[Saved entries]
===

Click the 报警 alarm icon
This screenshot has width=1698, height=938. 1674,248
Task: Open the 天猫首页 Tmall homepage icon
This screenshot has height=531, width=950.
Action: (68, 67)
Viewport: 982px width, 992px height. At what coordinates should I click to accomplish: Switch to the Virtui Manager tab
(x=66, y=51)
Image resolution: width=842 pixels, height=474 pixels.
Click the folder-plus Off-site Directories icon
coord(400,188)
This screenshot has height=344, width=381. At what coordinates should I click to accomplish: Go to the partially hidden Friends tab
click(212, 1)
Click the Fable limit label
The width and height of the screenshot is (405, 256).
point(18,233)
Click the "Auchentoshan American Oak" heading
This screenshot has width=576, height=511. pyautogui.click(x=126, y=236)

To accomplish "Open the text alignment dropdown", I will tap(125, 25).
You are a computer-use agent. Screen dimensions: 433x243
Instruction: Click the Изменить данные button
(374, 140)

===

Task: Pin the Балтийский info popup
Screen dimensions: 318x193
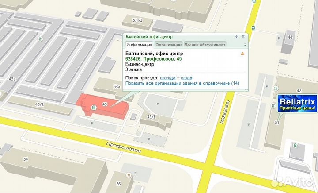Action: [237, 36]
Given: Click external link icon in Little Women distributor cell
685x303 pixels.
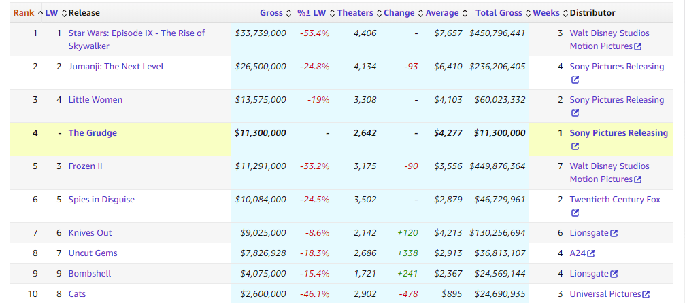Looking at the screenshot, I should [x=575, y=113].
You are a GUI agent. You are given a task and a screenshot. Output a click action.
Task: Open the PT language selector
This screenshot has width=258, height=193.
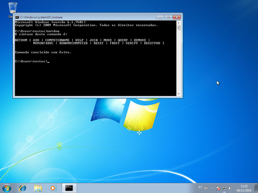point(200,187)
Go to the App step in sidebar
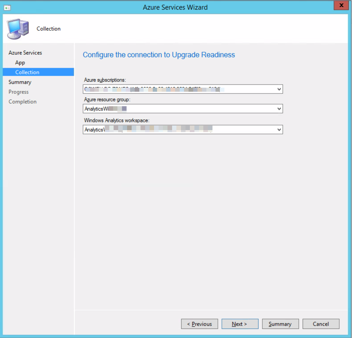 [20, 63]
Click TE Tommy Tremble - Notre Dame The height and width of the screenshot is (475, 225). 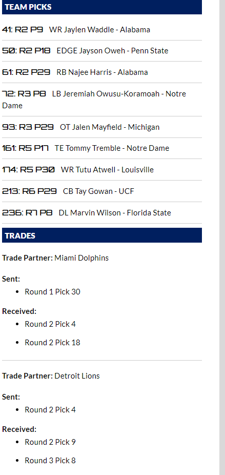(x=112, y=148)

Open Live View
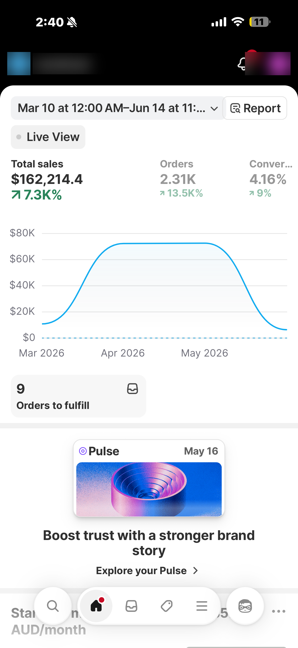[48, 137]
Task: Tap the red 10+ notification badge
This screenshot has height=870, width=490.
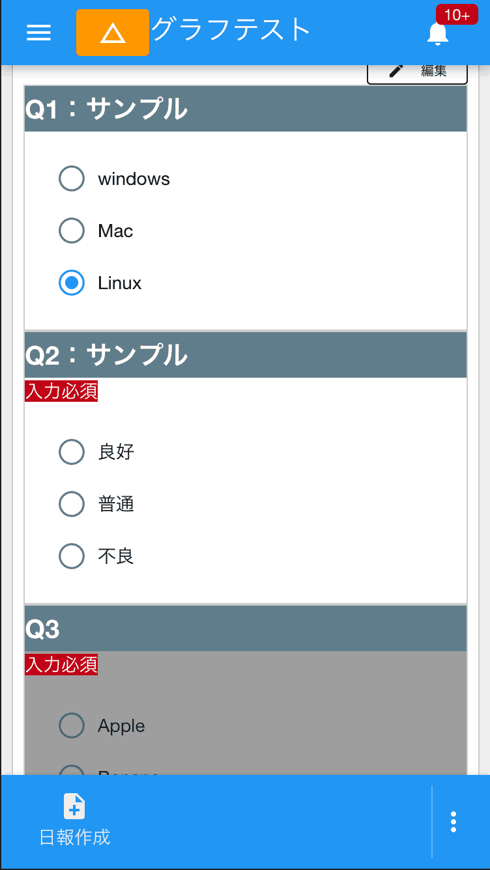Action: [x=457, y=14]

===

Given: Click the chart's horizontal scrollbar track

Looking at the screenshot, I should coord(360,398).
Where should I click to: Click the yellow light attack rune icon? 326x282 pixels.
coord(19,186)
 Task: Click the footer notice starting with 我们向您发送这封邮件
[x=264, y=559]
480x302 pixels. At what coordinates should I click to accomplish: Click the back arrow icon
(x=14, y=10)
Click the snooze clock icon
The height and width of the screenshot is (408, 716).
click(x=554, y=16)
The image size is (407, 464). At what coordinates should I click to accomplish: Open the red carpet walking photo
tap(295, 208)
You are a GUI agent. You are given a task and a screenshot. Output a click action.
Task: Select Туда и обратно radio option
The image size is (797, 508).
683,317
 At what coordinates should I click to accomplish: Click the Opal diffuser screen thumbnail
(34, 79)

===

## Your assignment
Starting at the line above that contains "Task: Click the", write out each line exactly until the line that contains "Task: Select Туда и обратно radio option" has been written, and stop there.

## Written solution
 Task: Click the footer notice starting with 我们向您发送这封邮件
[x=264, y=559]
480x302 pixels. At what coordinates should I click to accomplish: Click the back arrow icon
(x=14, y=10)
Click the snooze clock icon
The height and width of the screenshot is (408, 716).
click(x=554, y=16)
The image size is (407, 464). At what coordinates should I click to accomplish: Open the red carpet walking photo
tap(295, 208)
You are a GUI agent. You are given a task and a screenshot. Output a click action.
Task: Select Туда и обратно radio option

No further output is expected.